Ils s’appelaient Thibault, Lindsay et Lucas.
Le premier avait 10 ans, les seconds 13 ans, quand ils se sont suicidés à la suite du harcèlement scolaire qu’ils avaient subi.
Il ne manque pourtant pas de psychologues et enseignants ayant traité le sujet et pensé des programmes de lutte contre le harcèlement scolaire.
En France, sur 12 millions d’élèves, cela signifie que près de 700 000 d’entre eux sont harcelés.
Selon une enquête de victimation publiée par la DEPP en décembre 2017, ont été harcelés :
Trois éléments définissent le harcèlement scolaire:
- L’expression d'une agressivité délétère.
- La pérennité de cette expression.
- Une relation de pouvoir disproportionnée qui induit un sentiment d'impuissance chez la victime.

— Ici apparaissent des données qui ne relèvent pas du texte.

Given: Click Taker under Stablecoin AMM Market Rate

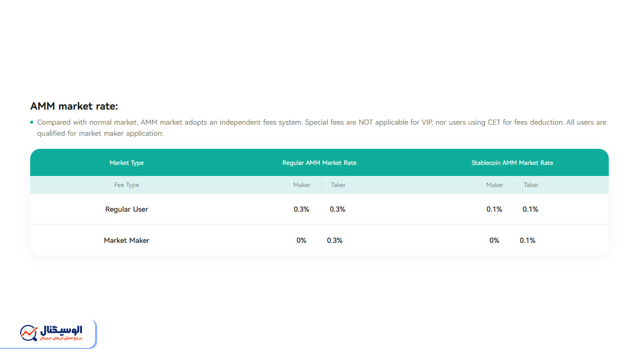Looking at the screenshot, I should [531, 185].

Ce dernier point signifie que l’enfant harcelé n’a pas uniquement affaire à un individu qui joue des poings, mais à tout un
groupe.
Il est important de le souligner. L’harceleur
isolé n’existe pas. On harcèle toujours en groupe. En meute.
Il peut y avoir des configurations différentes. Cela peut être un jeune charismatique qui a su former sa petite cour de courtisans.
Cela peut être aussi un mélange de harceleurs
actifs et de harceleurs passifs qui se contentent d’être spectateurs et de ricaner. Sans leur concours complice, le harcèlement cesserait immédiatement.
Époque
numérique oblige, on ne peut faire l’impasse sur le cyberharcèlement, qui n’est qu’une autre forme de harcèlement scolaire.
Une forme non moins pernicieuse, tant les
écrans débrident les pulsions:
- Il est plus facile d’agresser une personne que l’on ne voit pas. Ne voyant ni son visage ni sa réaction, l’empathie est nulle, les propos et les gestes beaucoup plus violents.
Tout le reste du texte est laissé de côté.